- Work item -
The output is the line containing "Screen dimensions: 1456x819" plus every later line down to the end of the listing below, copied exactly. No pictures belong in it.

- Data excerpts -
"""

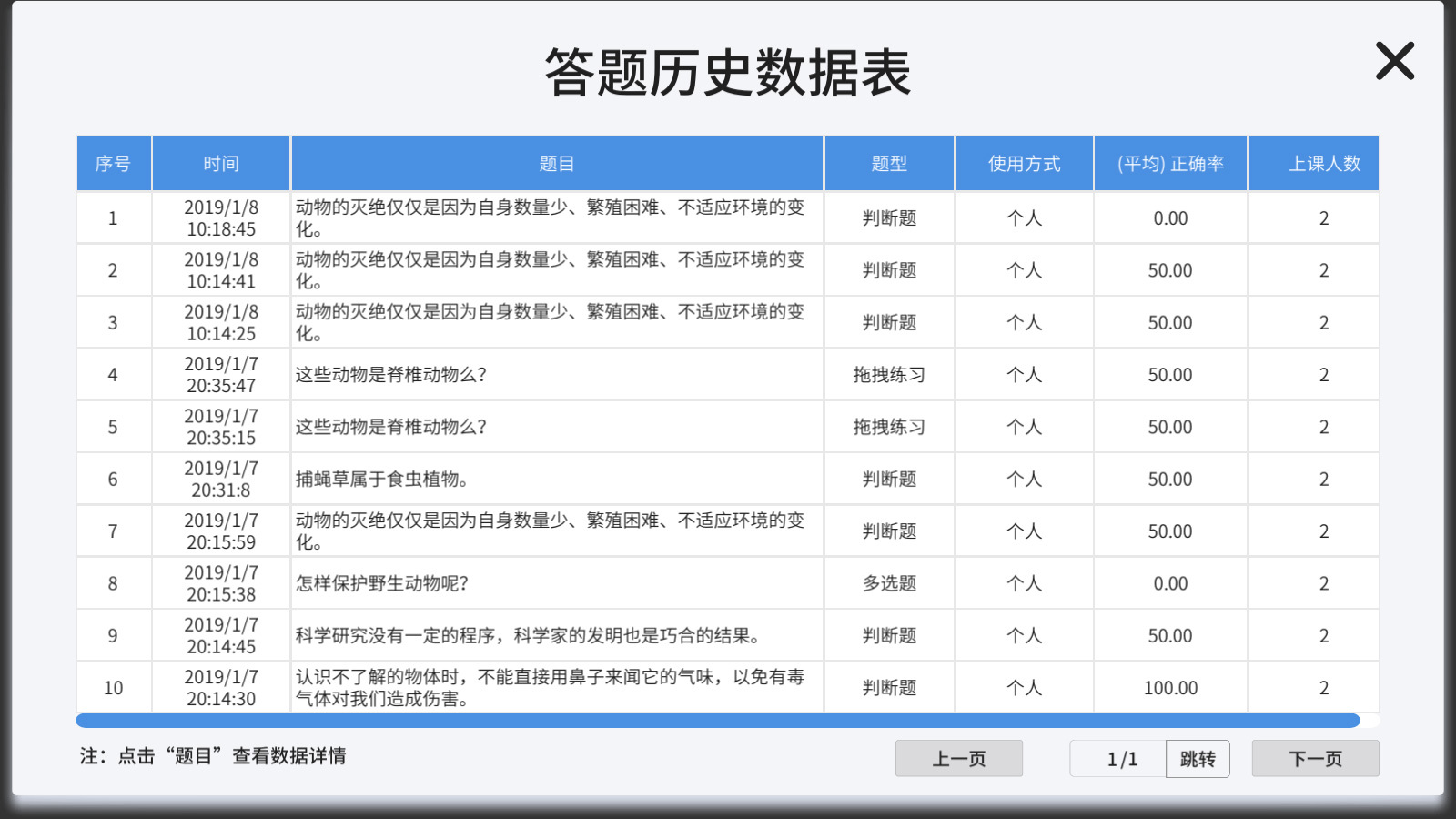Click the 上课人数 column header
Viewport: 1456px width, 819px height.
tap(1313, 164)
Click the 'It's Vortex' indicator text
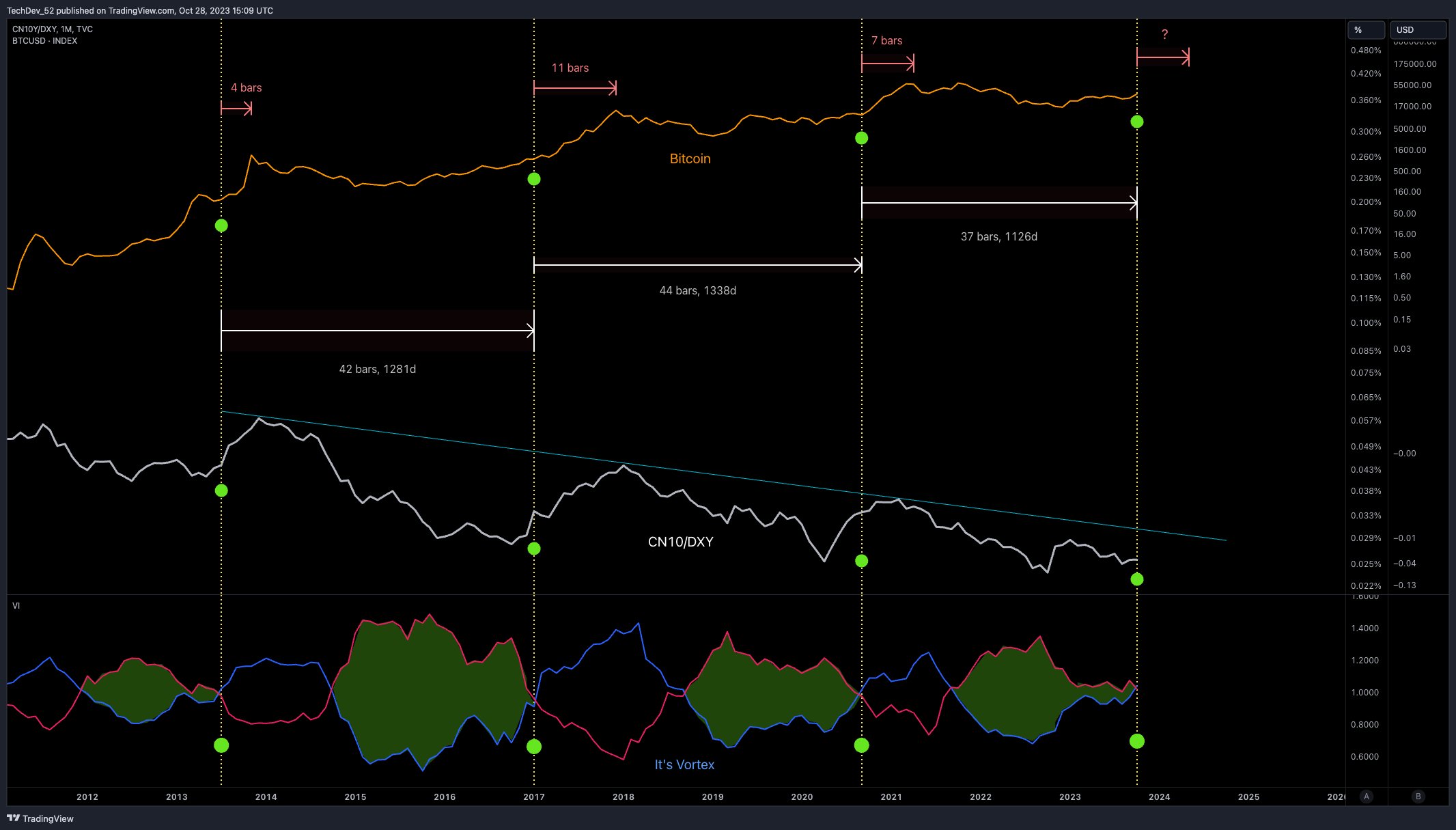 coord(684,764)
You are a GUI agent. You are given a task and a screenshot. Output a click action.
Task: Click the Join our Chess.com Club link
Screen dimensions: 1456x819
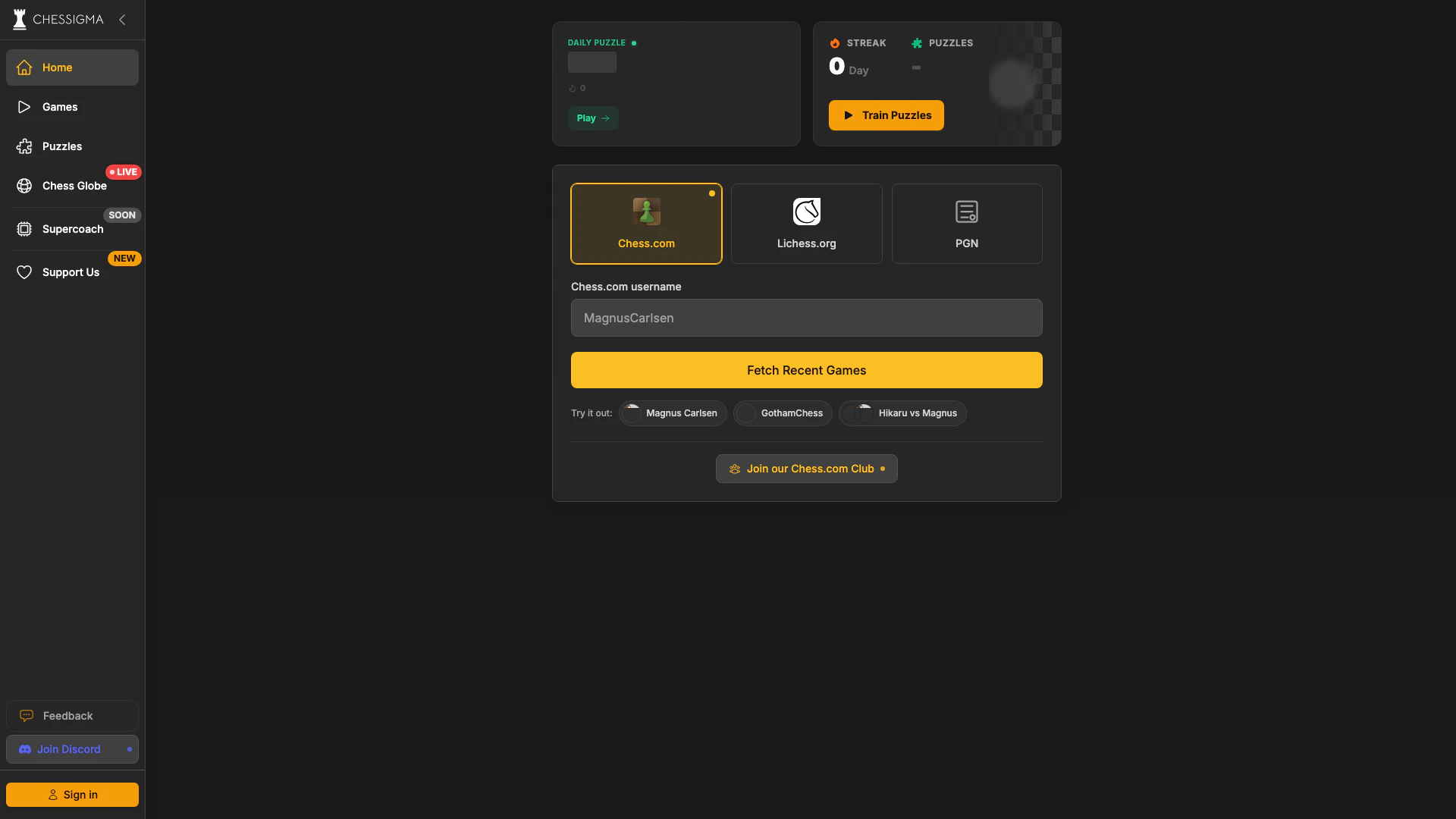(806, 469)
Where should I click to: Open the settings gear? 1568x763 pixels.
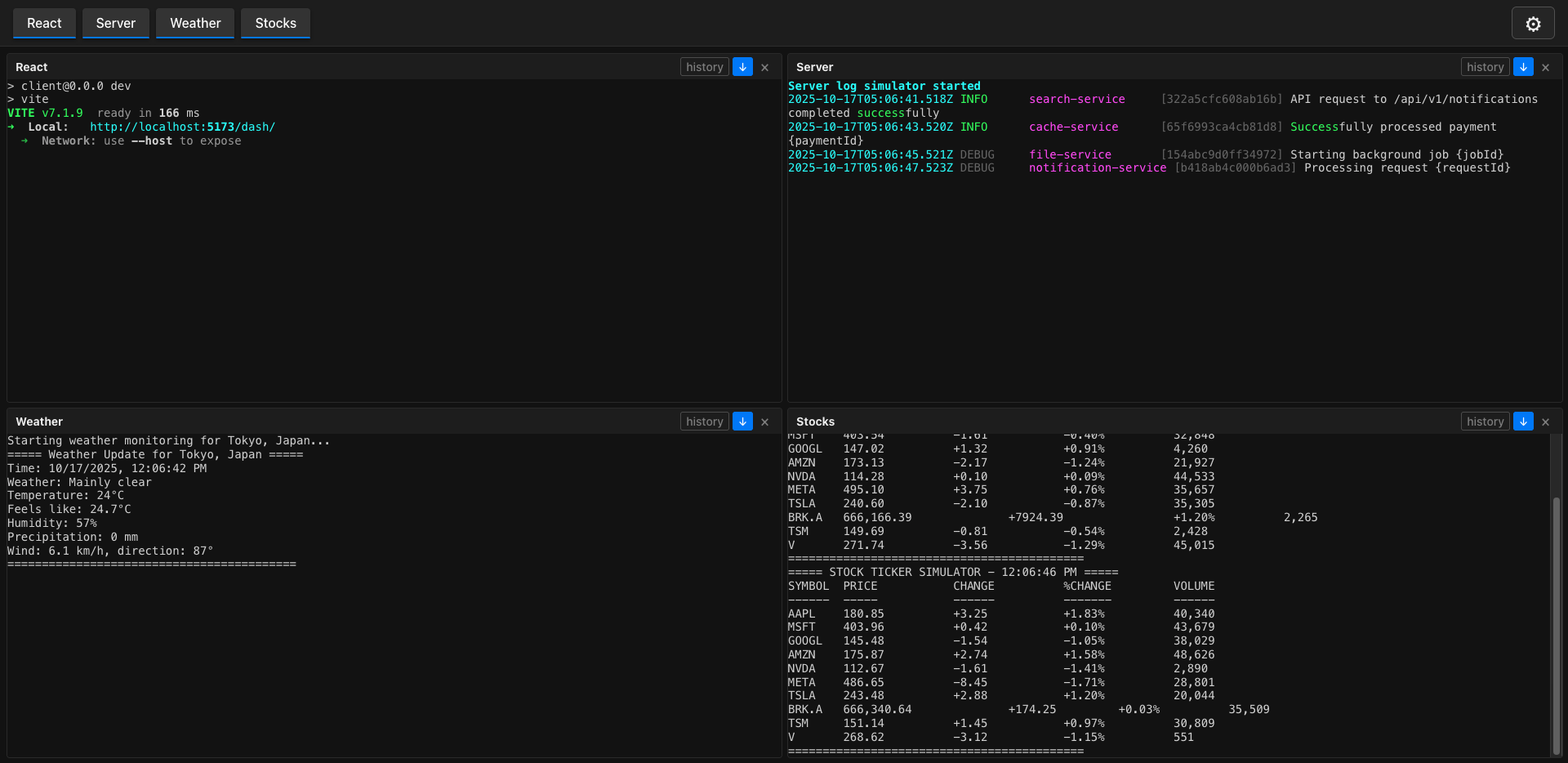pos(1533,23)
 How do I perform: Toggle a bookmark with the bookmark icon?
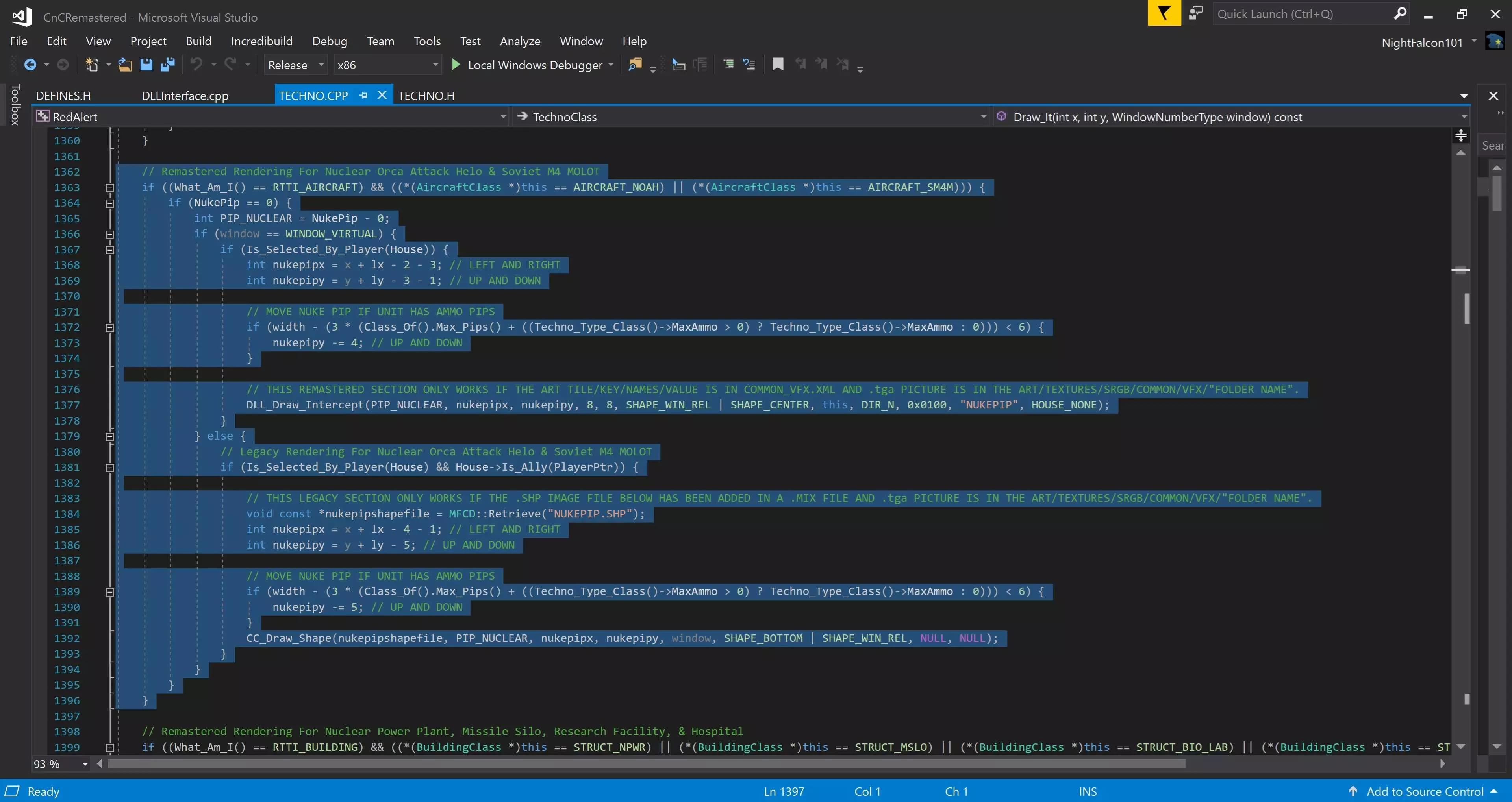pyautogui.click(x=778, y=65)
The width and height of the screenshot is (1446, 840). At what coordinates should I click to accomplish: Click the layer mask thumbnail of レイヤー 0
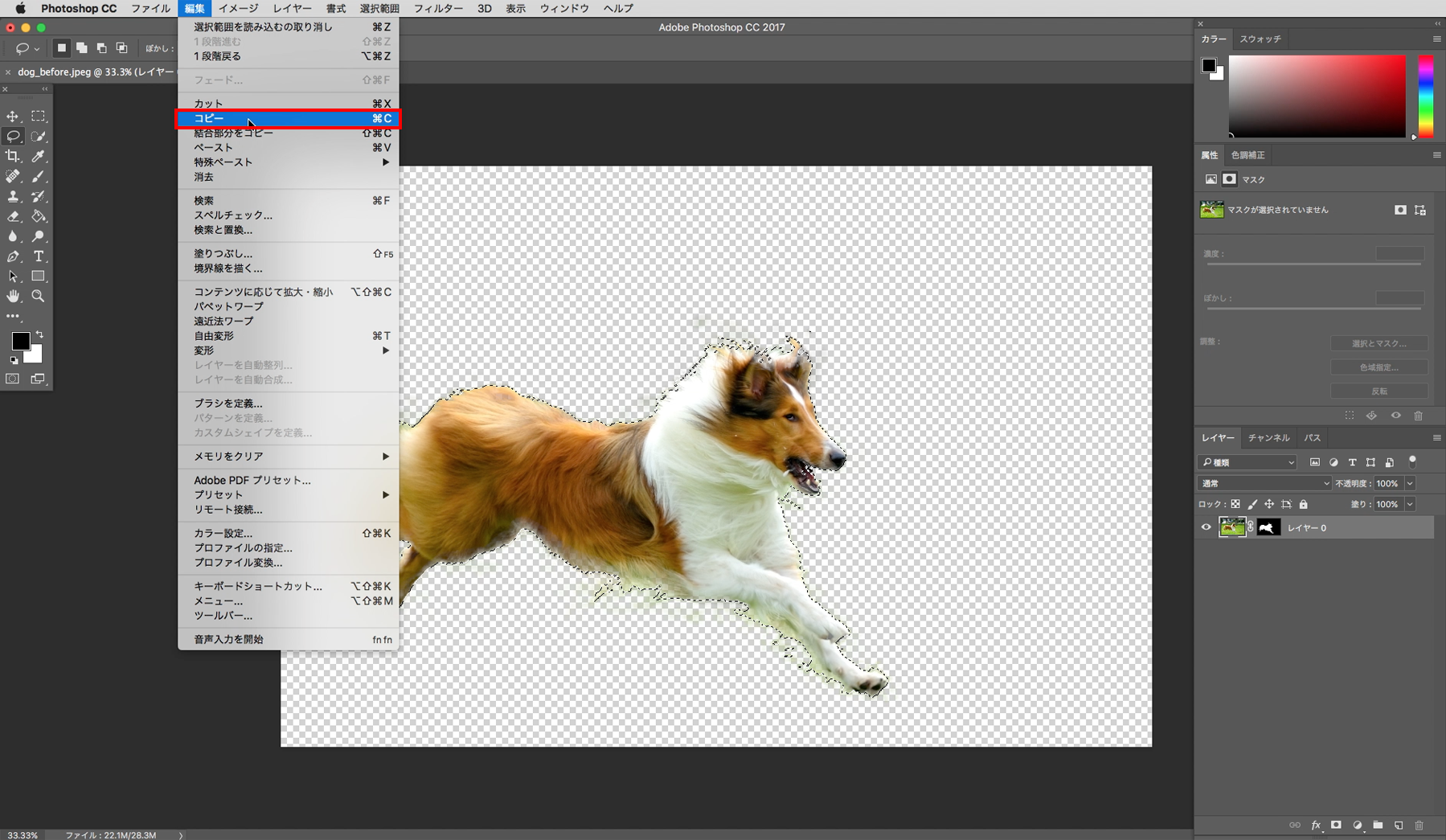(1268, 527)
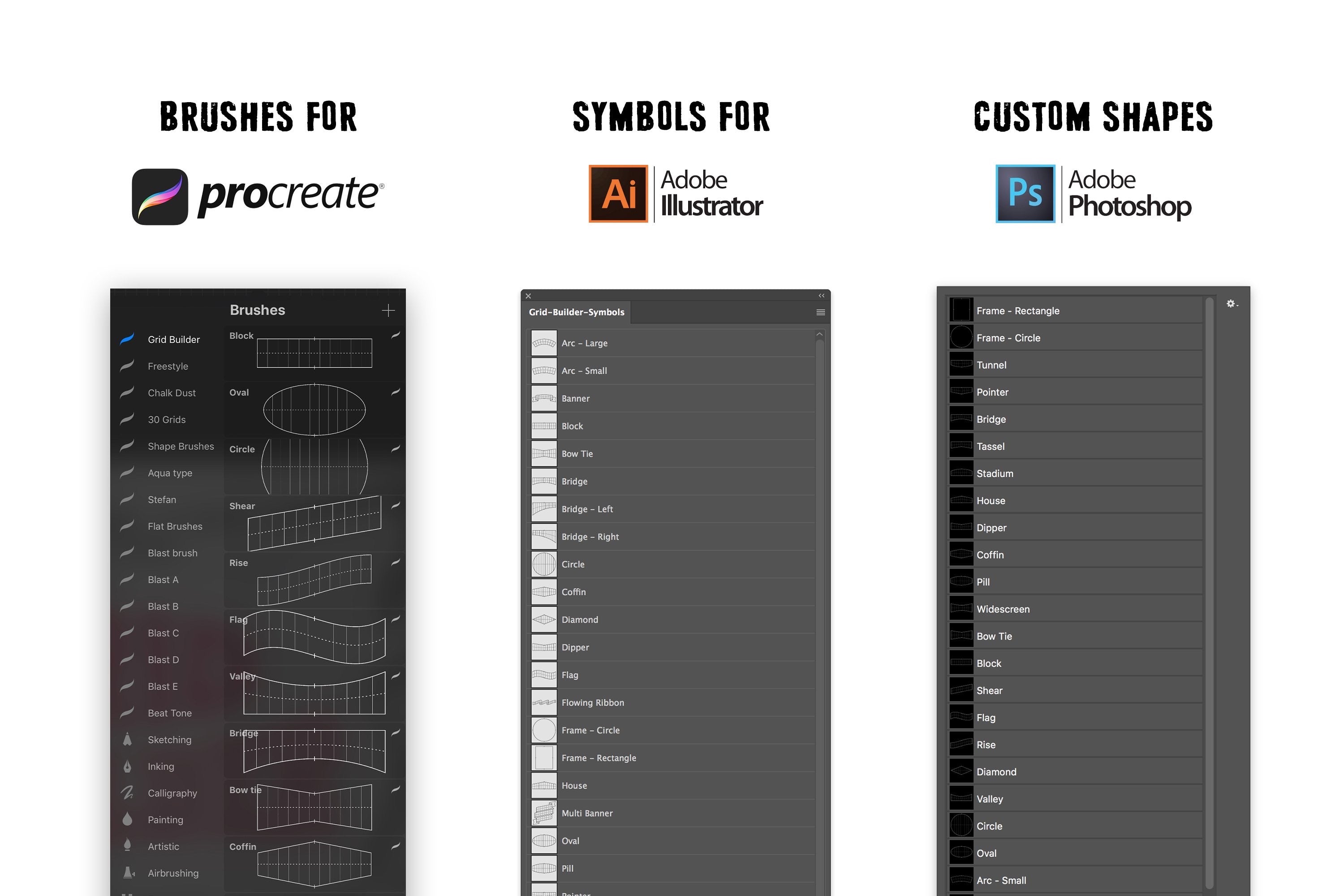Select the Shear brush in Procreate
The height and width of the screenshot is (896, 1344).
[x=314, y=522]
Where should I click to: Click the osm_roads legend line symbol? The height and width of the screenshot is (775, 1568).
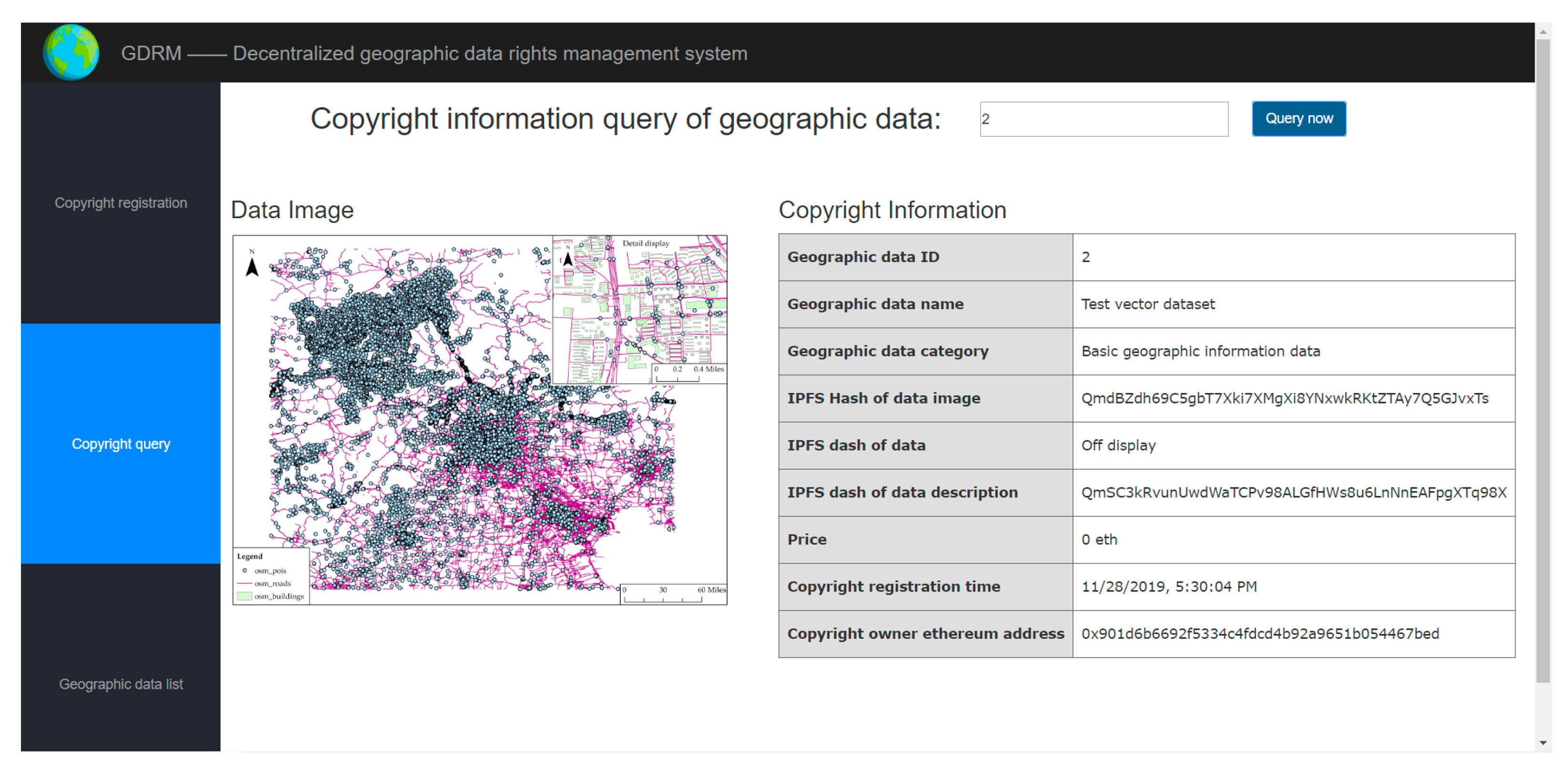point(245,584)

"""

- Solution to the exercise -
Screen dimensions: 1456x819
(806, 469)
Where should I click to: Open the settings gear? 1568x763 pixels.
pos(1533,23)
 How do I perform: Toggle a bookmark with the bookmark icon?
pyautogui.click(x=778, y=65)
The width and height of the screenshot is (1446, 840). At what coordinates should I click to accomplish: Click the layer mask thumbnail of レイヤー 0
(1268, 527)
Select the Shear brush in Procreate
The height and width of the screenshot is (896, 1344).
[x=314, y=522]
Where should I click to: Click the osm_roads legend line symbol? The height and width of the screenshot is (775, 1568).
point(245,584)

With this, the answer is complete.